Located in Library / RBINS Staff Publications 2023
Article Reference Seven new species and two new genera of Physocypria sensu latu (Crustacea, Ostracoda) from Brazilian floodplains
We describe seven new species in two new genera of the Physocypria sensu latu clade (Cyclocypridinae) from three of the main Brazilian floodplains. Brasilocypria pea gen. et spec. nov. and Brasilocypria ricardopintoi gen. et spec. nov. occur in the Upper Paraná River floodplain and the South Matogrossense Pantanal, Claudecypria mesquitai gen. et spec. nov., Brasilocypria alisonae gen. et spec. nov. and Claudecypria rochei gen. et spec. nov. were found in the South Matogrossense Pantanal, and Brasilocypria lordi gen. et spec. nov. and Brasilocypria namiotkoi gen. et spec. nov. occur in the Amazon River floodplain.

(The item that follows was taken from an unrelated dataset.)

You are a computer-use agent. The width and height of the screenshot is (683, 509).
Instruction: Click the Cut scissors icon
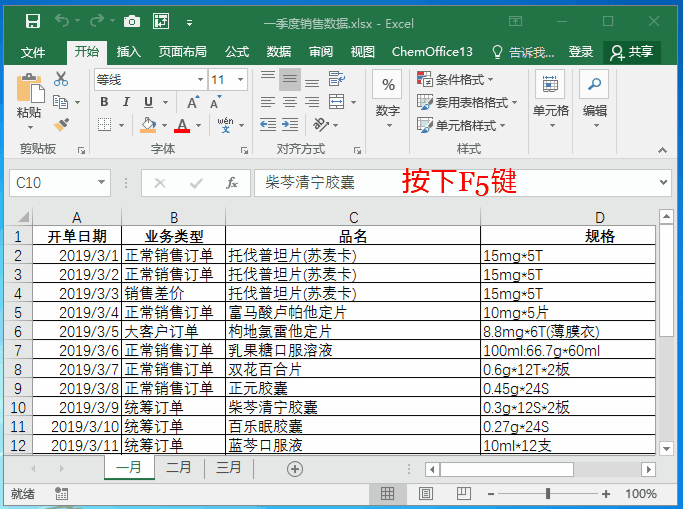coord(61,79)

All new species here described were found as sexual populations. Generally, they have a short and suboval carapace, with the left valve overlapping the right valve on all sides, except for the dorsal side in some species. The morphology of the hemipenis and the prehensile palps, together with the shape of the valves, were the most important characters to distinguish the species. Size differences between species can be substantial. Several characters, such as the absence in all new species of the short accompanying seta of the five natatory setae on the antenna; the presence in all new species of a long seta next to the two a-setae on the first thoracopod, and the presence/absence or differences in length of specific setae on the second and third thoracopod, are relevant for the generic diagnoses. We also redefine Keysercypria Karanovic, 2011.